You can also generate a performance estimate from the command line. As a first pass to gather data about software runtime, use the -perf-funcs option to specify functions to profile and -perf-root to specify the root function encompassing calls to the profiled functions.

The sds++ system compiler then automatically instruments these functions to collect runtime data when the application is run on a board. When you run an instrumented application on the target, the program creates a file on the SD card called swdata.xml, which contains the runtime performance data for the run.
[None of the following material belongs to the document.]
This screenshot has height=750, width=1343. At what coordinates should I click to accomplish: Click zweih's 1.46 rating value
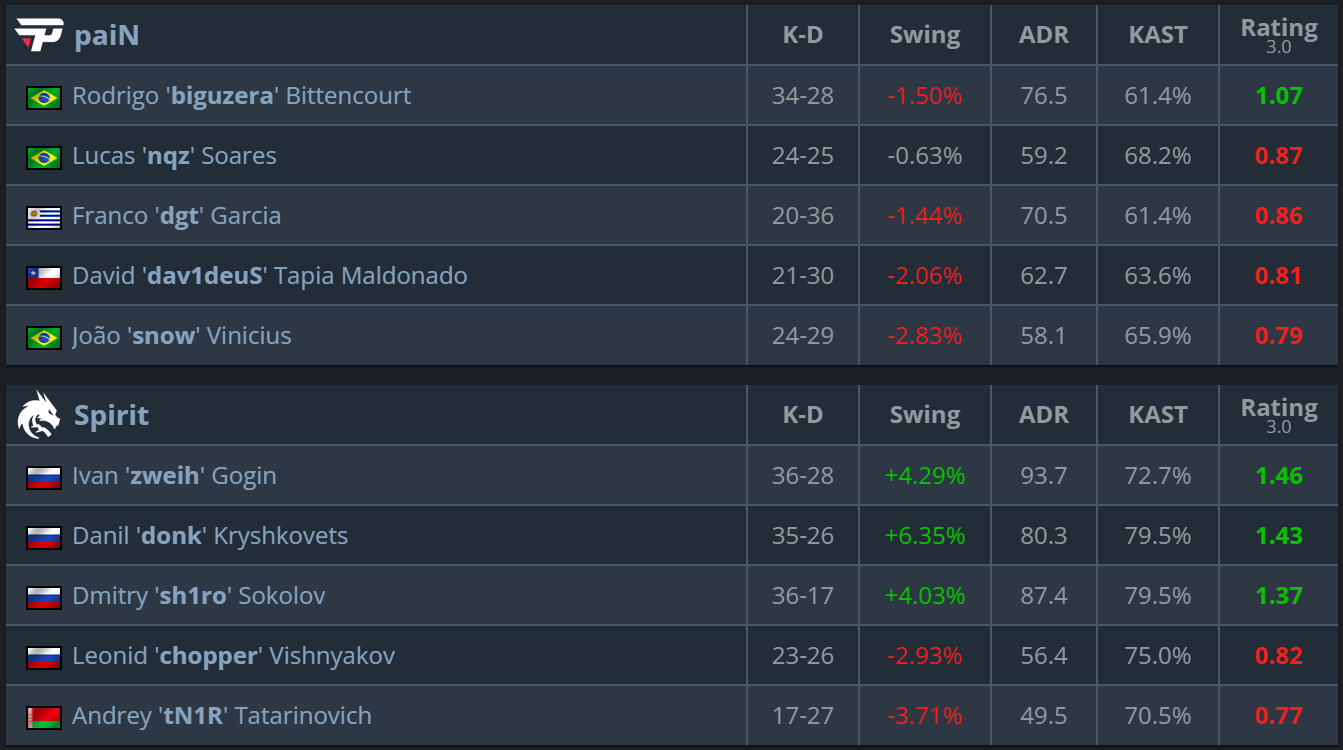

Copy the swdata.xml to the host, and run a build that estimates the performance gain on a per hardware function caller basis and for the top-level function specified by the –perf-root function in the first pass run. Use the –perf-est option to specify swdata.xml as input data for this build.

The following table specifies the sds++ system compiler options normally used to build an application.

Table 1. Commonly used sds++ options
Option Description
-perf-funcs function_name_list Specifies a comma separated list of all functions to be profiled in the instrumented software application.
-perf-root function_name Specifies the root function encompassing all calls to the profiled functions. The default is the function main.
-perf-est data_file Specifies the file containing runtime data generated by the instrumented software application when run on the target. Estimate performance gains for hardware accelerated functions. The default name for this file is swdata.xml.
-perf-est-hw-only Runs the estimation flow without running the first pass to collect software run data. Using this option provides hardware latency and resource estimates without providing a comparison against baseline.
After running the sd_card image on the board for collecting profile data, type cd /; sync; umount /mnt;. This ensures that the swdata.xml file is written out to the SD card.